Bijbels Dagboek, C.H. Spurgeon
“Voor Iedere Avond”
Houd Uw knecht ook terug van trotsheden. Psalm 19:14
Aldus was het gebed van de man naar Gods hart. Had de heilige David nodig alzo te bidden, hoe noodzakelijk moet dan wel zulk een gebed zijn voor ons, kinderen in de genade! Het is alsof hij zeide: houd mij terug, of ik zal in de afgrond van de zonde storten. Onze boze natuur is in staat, gelijk een wild paard, op de loop te gaan, indien niet de genade Gods ons de toom aanlegt en ons inhoudt, opdat wij niet in het verderf storten. Onze boze natuur is in staat, gelijk een wild paard, op de loop te gaan, indien niet de genade Gods ons de toom aanlegt en ons inhoudt, opdat wij niet in het verderf storten.
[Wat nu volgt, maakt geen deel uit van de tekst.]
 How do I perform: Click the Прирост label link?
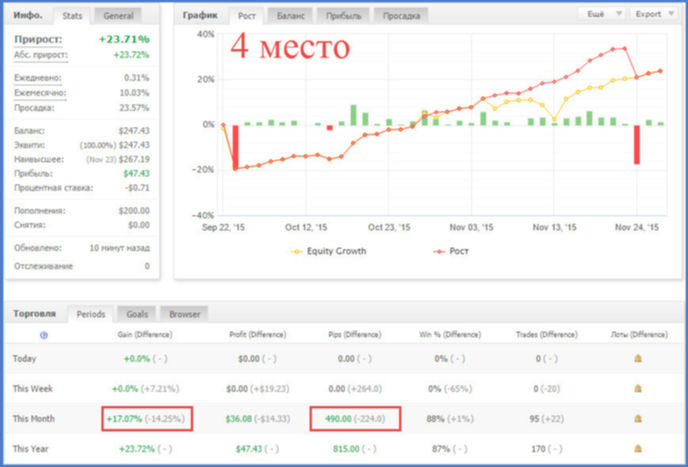[38, 40]
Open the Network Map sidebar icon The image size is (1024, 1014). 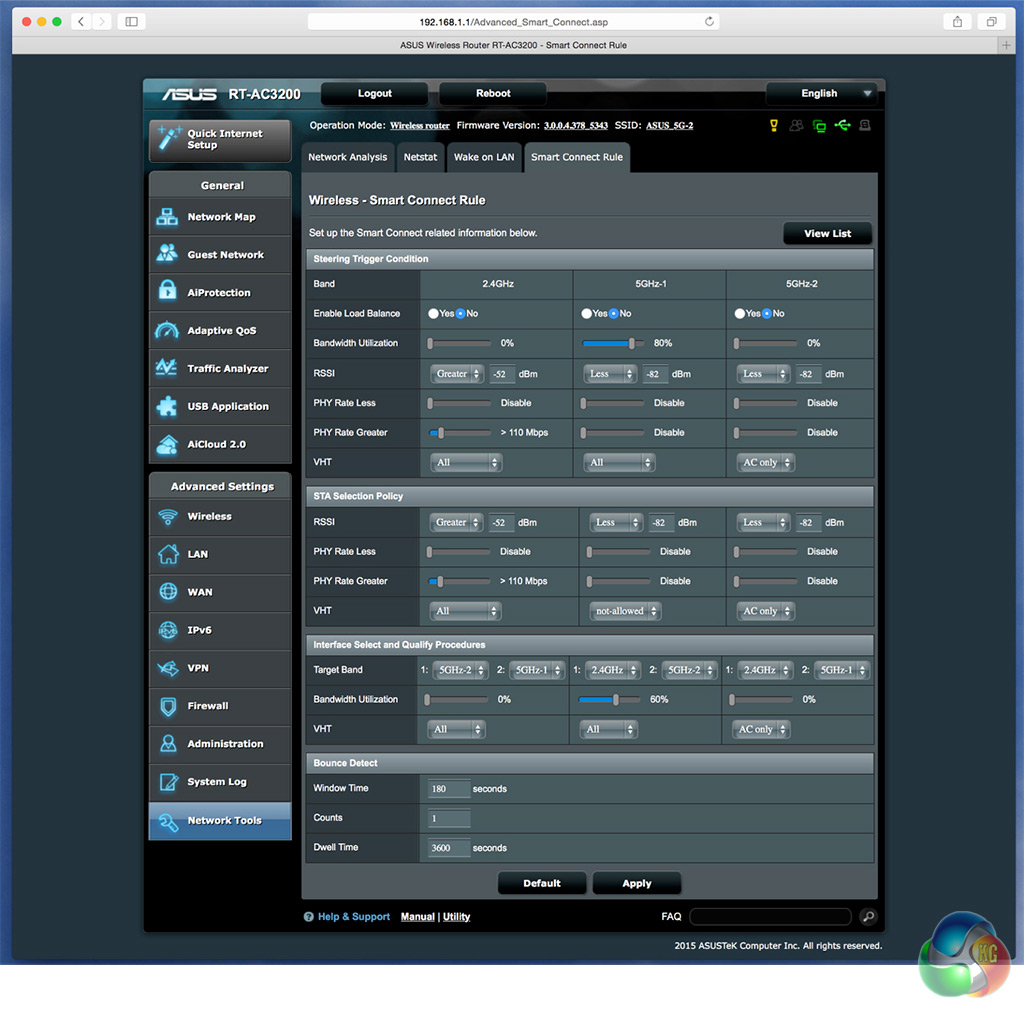pos(167,217)
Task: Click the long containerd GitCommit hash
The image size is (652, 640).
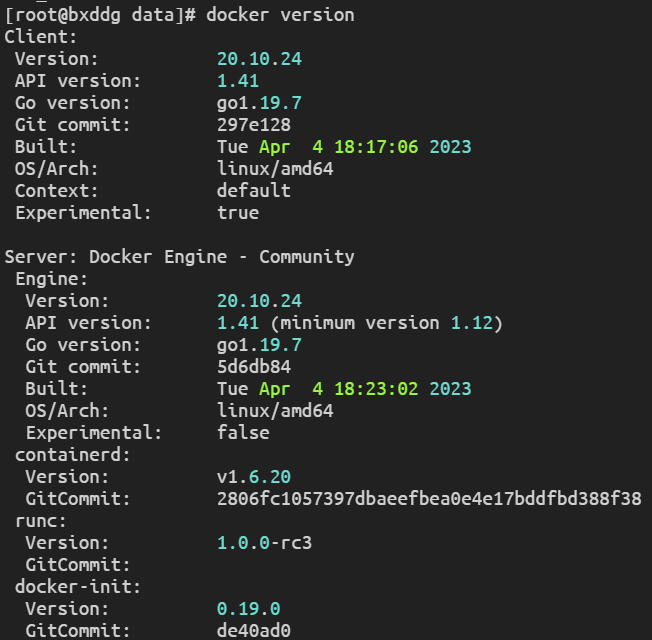Action: pos(429,499)
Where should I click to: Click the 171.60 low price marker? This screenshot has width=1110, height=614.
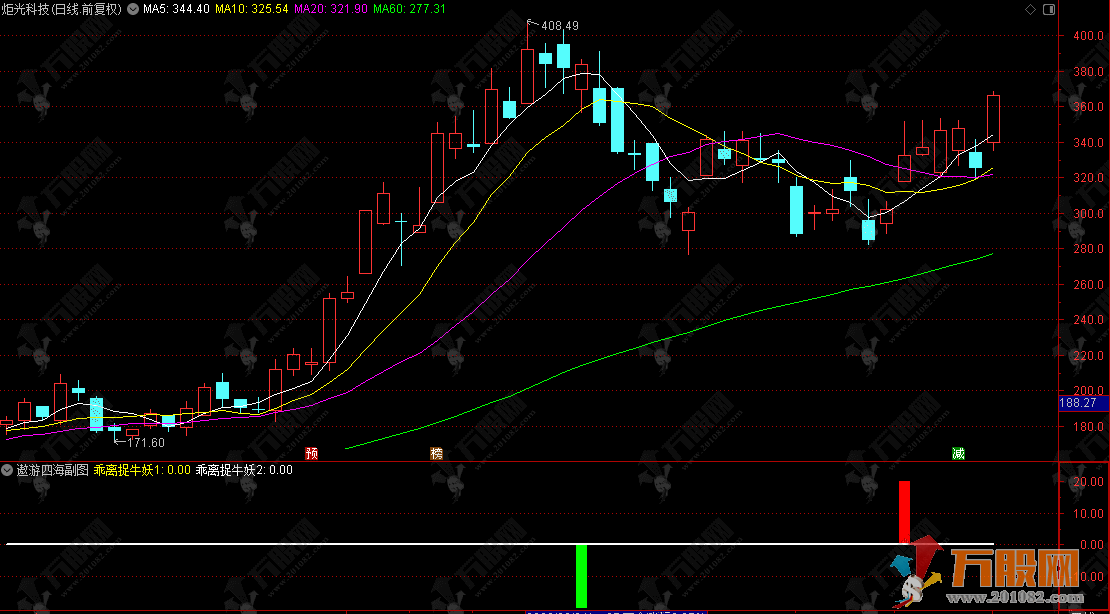tap(145, 442)
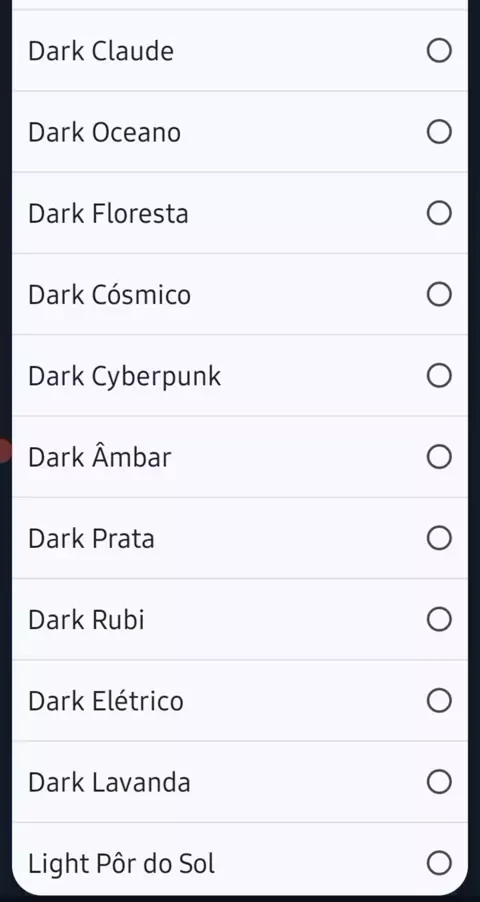Click the Light Pôr do Sol label

[121, 863]
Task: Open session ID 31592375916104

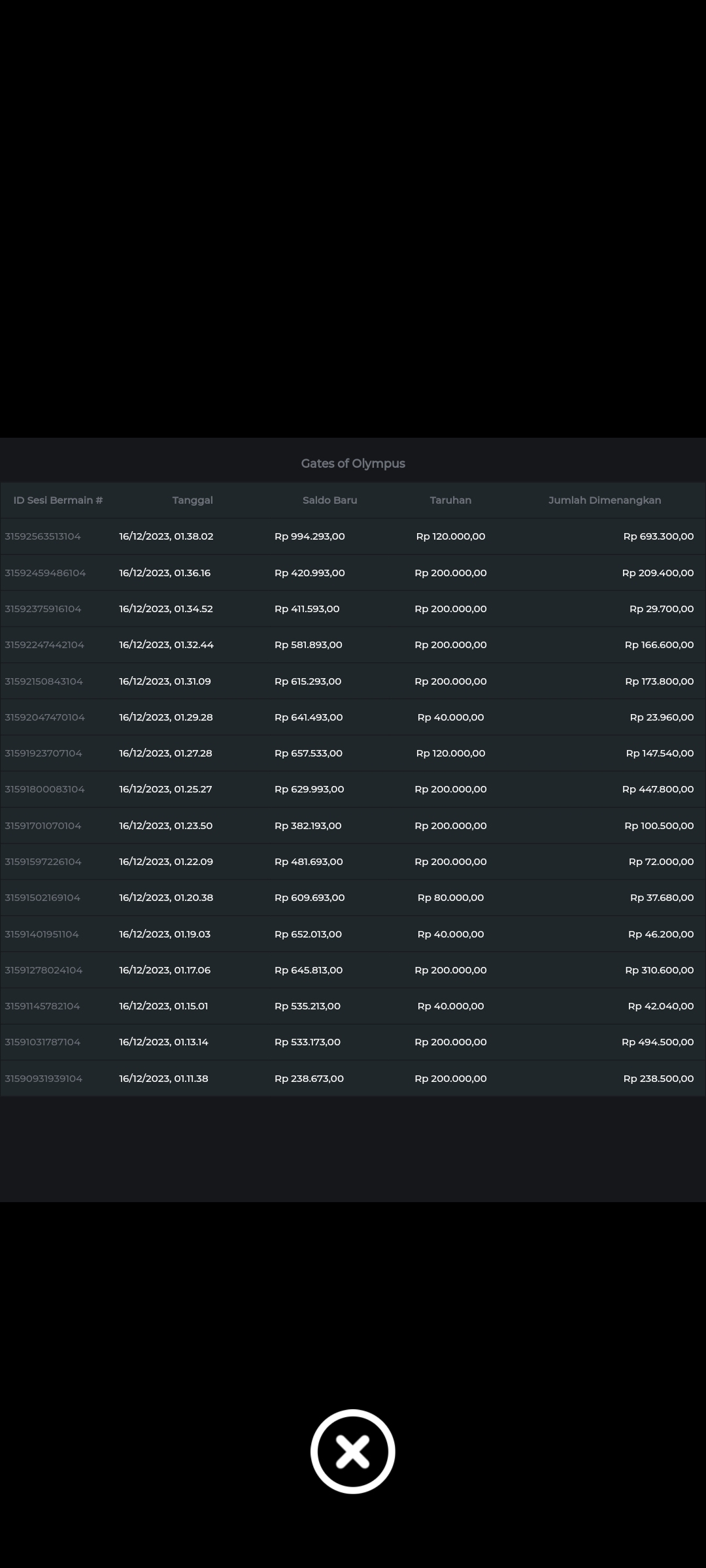Action: click(x=43, y=609)
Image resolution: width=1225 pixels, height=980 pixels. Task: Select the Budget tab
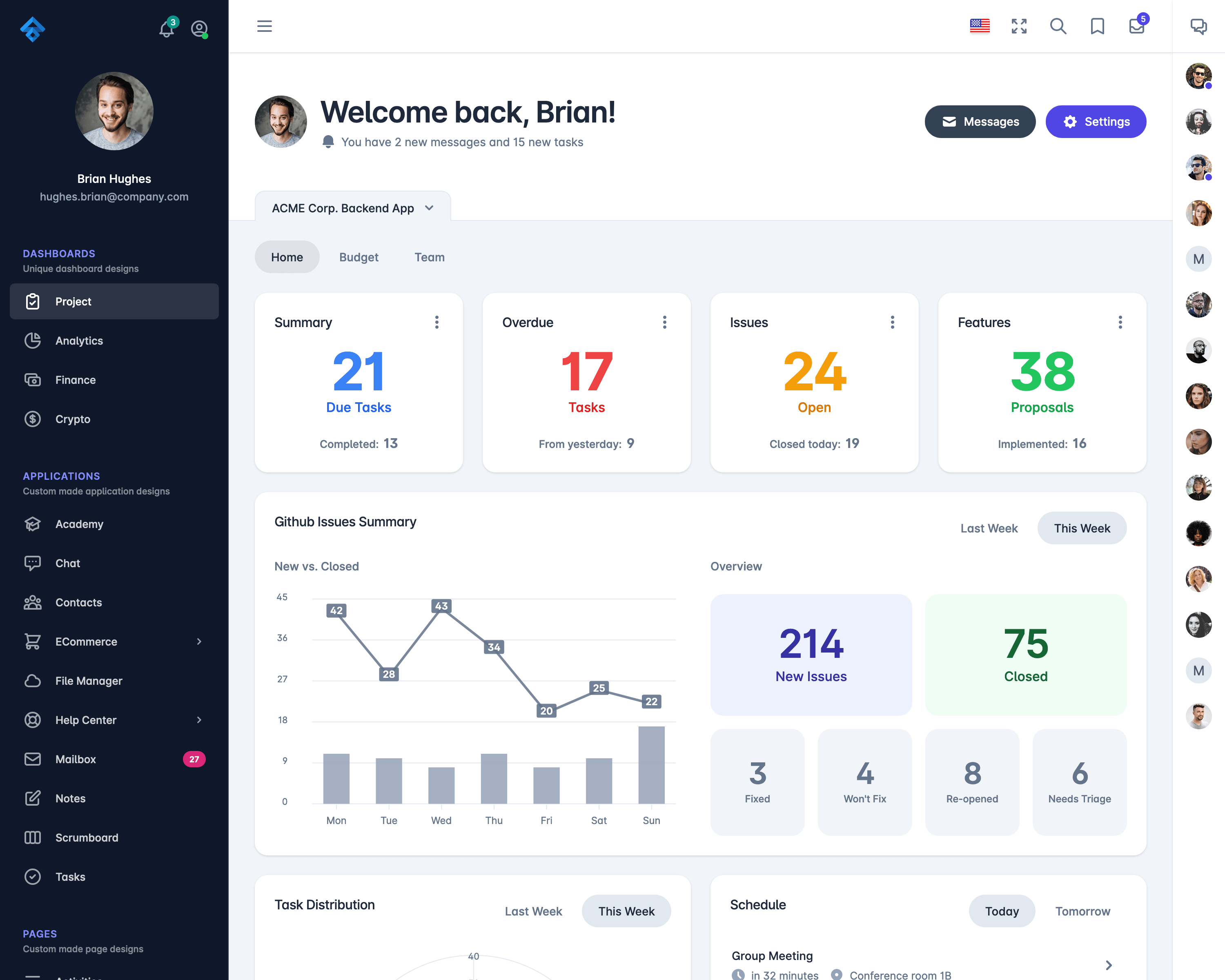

Wat zouden de besten van onze misschien niet doen, zo niet de Heer ons in bedwang hield door Zijn voorzienigheid en genade? Het gebed van de psalmist is gericht tegen de ergste soort van zonde—die, welke begaan wordt met voordacht en vrije wil. Zelfs de allerheiligsten hebben nodig teruggehouden te worden van de laagste overtredingen. Het is een ernstige zaak, de apostel Paulus de gelovigen te horen waarschuwen tegen de meest lelijke zonden. Doodt dan uw leden, die op de aarde zijn, namelijk hoererij, onreinheid, schandelijke beweging, kwade begeerlijkheid en de gierigheid, welke is afgodendienst. Hoe! hebben Christenen nodig gewaarschuwd te worden tegen zonden als deze? Ja, voorzeker. De reinste kleren zullen met zwarte vlekken besmet worden, tenzij hunne reinheid bewaard wordt door goddelijke genade. Christen! beroem u niet op uw ondervinding; gij zult nog struikelen, zo gij de blik afwendt van Hem, die bij machte is u voor vallen te behoeden. Gij, wier liefde vurig, wier geloof standvastig, wier hoop levend is, zegt niet: “wij zullen niet zondigen”, maar bidt liever: “leid ons niet in verzoeking”. Er is genoeg brandstof in het hart van de besten van de mensen, om een vuur te ontsteken, dat branden zal tot in de buitenste duisternis, tenzij God de vonken, die opstijgen, uitblust. Wie zou denken, dat de rechtvaardige Lot dronken kon zijn en onreinheid bedrijvende? Hazaël zeide: “Is uw knecht een hond, dat hij aldus zou handelen?” en wij zijn best in staat dezelfde eigenrechtige vraag te doen. Moge de oneindige wijsheid ons genezen van de dwaasheid van het zelfvertrouwen.